(Data rows):
■ ■ ■
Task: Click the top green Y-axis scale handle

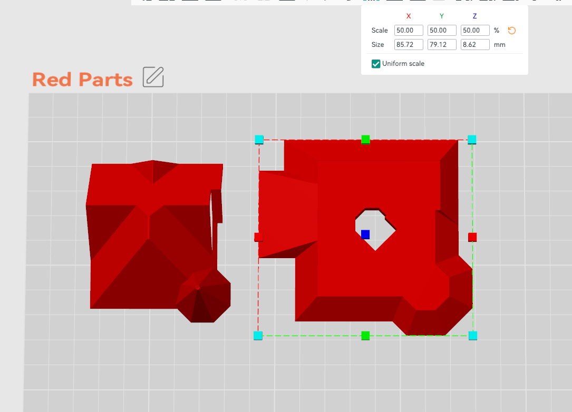Action: (365, 139)
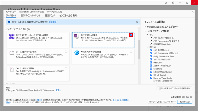Enable the WinUI application development checkbox

point(131,52)
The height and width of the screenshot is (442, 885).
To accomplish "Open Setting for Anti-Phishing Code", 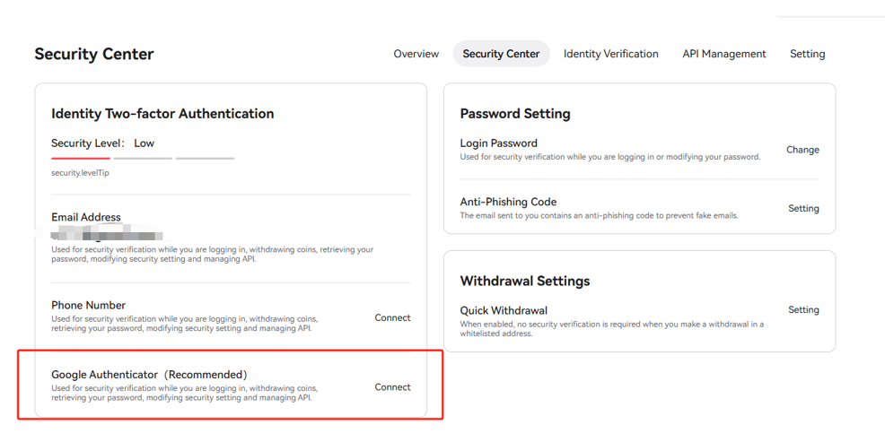I will pos(803,209).
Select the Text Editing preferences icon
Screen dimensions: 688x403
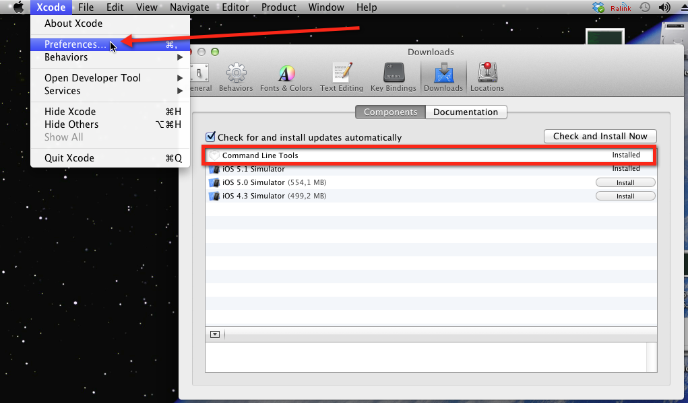point(342,77)
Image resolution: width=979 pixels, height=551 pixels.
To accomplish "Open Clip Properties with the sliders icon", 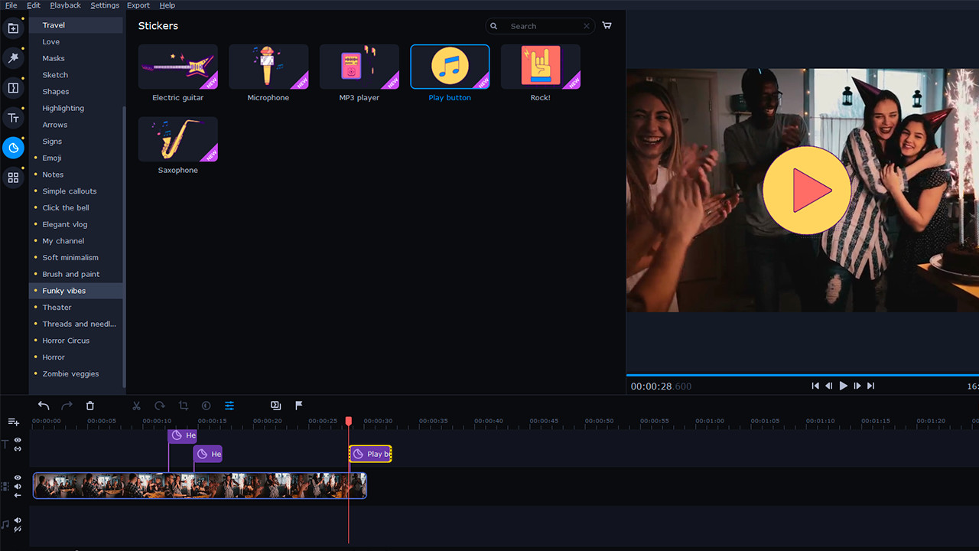I will pos(229,406).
■ ■ ■
(Directions for this task): Report every line of the records that contains the string "height", matching case exactly.

(Task output):
The height and width of the screenshot is (442, 885).
Image resolution: width=979 pixels, height=551 pixels.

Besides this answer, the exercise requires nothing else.